A beaverslide is a device for stacking hay, made of wooden poles and planks, that builds haystacks of loose, unbaled hay to be stored outdoors and used as fodder for livestock. The beaverslide consists of a frame supporting an inclined plane up which a load of hay is pushed to a height of about 30 ft, before dropping through a large gap. The resulting loaf-shaped haystacks can be up to 30 feet high, can weigh up to 20 tons, and can theoretically last up to five or six years. It was invented in the early 1900s and was first called the Beaverhead County Slide Stacker after its place of origin, the Big Hole Valley in Beaverhead County, Montana. The name was quickly shortened to "beaverslide."

== History ==

Early settlers in the American west initially stored hay for their livestock under shelter in barns and haylofts. However, unlike the east, where hay is fed as a supplemental form of forage, the northern plains had lengthy and severe winter weather and therefore large quantities of hay were needed to provide adequate forage for animals. Most haylofts were insufficient to store the quantities needed, but in the arid western United States, unlike the more humid east, hay could be stored without the protection of a barn. As a result, settlers used a variety of methods to stack and store large amounts of hay, inventing a number of agricultural machines to lift hay including hay derricks and various slides, including a predecessor to the beaverslide called a ram stacker.

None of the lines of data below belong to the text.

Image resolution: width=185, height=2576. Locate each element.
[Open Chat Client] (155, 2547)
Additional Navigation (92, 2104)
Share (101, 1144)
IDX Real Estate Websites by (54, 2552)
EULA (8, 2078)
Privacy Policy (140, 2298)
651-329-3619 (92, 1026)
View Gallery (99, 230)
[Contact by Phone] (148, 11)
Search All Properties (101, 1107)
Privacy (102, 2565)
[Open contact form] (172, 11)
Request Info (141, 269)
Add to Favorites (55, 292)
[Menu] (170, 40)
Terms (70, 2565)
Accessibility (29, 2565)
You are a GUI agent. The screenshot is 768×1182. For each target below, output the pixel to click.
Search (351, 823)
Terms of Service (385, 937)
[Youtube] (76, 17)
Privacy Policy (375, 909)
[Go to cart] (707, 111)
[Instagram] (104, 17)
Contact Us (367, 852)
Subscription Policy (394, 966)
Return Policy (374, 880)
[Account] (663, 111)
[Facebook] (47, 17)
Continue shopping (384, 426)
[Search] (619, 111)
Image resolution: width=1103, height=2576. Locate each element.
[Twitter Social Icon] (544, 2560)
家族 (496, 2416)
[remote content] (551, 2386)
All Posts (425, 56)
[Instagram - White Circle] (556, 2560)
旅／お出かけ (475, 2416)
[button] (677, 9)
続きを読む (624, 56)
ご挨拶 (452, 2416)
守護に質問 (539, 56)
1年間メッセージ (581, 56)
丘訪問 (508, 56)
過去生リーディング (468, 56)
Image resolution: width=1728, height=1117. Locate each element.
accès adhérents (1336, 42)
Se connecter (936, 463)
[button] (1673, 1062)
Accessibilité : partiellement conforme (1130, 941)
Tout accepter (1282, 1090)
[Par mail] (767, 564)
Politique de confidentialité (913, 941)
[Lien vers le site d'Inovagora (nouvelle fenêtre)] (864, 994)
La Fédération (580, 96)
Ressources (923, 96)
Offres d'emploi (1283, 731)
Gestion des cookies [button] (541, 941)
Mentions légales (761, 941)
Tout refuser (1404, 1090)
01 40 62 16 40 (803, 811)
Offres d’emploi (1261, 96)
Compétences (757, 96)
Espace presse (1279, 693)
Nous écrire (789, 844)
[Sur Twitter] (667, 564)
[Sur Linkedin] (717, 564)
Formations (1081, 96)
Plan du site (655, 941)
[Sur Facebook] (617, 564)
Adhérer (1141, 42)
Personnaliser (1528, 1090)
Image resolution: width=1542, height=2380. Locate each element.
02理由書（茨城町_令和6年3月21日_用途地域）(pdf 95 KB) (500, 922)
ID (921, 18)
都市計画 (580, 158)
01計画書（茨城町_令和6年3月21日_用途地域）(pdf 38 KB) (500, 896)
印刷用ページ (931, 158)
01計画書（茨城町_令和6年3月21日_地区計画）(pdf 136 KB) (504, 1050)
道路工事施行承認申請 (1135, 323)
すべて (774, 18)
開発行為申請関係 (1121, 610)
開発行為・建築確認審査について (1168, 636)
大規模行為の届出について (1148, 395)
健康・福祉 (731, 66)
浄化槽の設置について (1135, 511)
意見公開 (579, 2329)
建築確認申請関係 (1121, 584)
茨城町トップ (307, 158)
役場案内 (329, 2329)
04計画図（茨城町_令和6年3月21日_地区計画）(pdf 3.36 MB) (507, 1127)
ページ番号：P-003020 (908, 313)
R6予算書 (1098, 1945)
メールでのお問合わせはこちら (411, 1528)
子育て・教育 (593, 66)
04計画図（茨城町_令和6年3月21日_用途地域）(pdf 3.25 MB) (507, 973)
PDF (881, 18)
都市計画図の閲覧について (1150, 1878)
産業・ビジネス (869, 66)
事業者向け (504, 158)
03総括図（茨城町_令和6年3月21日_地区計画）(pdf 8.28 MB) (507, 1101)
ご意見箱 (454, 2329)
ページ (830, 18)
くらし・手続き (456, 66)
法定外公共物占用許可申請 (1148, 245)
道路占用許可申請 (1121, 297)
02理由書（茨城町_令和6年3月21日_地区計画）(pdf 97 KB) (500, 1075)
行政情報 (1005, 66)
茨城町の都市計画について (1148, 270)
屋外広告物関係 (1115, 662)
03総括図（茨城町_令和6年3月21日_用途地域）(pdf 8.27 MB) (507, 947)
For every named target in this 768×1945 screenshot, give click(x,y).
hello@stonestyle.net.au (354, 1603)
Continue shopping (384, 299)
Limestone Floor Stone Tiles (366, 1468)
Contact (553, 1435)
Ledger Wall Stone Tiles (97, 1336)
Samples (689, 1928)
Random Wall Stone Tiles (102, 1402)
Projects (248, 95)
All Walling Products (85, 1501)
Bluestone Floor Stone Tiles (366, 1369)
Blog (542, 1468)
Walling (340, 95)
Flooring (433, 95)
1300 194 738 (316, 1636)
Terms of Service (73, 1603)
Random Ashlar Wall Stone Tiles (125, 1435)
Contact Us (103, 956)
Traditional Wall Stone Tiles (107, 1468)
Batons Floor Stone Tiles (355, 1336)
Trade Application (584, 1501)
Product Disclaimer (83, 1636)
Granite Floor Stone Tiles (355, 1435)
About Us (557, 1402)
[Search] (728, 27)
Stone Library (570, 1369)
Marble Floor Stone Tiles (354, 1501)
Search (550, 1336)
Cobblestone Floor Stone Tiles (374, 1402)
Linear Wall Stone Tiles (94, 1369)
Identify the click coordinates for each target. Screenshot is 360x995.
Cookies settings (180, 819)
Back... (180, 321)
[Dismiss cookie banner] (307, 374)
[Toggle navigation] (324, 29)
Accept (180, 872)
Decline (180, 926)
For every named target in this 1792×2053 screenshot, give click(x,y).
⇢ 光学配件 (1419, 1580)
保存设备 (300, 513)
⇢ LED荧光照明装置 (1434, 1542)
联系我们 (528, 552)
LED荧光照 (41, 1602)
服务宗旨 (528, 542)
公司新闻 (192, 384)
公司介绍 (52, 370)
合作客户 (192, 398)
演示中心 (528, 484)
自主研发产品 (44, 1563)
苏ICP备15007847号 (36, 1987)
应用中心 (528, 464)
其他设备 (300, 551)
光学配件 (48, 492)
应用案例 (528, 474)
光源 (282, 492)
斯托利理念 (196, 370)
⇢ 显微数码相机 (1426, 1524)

About 1908 the beaverslide was invented in Montana by two ranchers, Herbert S. Armitage and David J. Stephens, who ranched near Briston, in the Big Hole Valley, of Beaverhead County in southwestern Montana. Armitage and Stephens filed for a patent on September 7, 1909 and it was awarded on May 31, 1910. The beaverslide may have been called the "Sunny Slope Slide Stacker" at one time, but that name does not appear in the patent. Armitage and Stephens themselves referred to it as the "Beaverhead County Slide Stacker", which quickly became just "beaverslide".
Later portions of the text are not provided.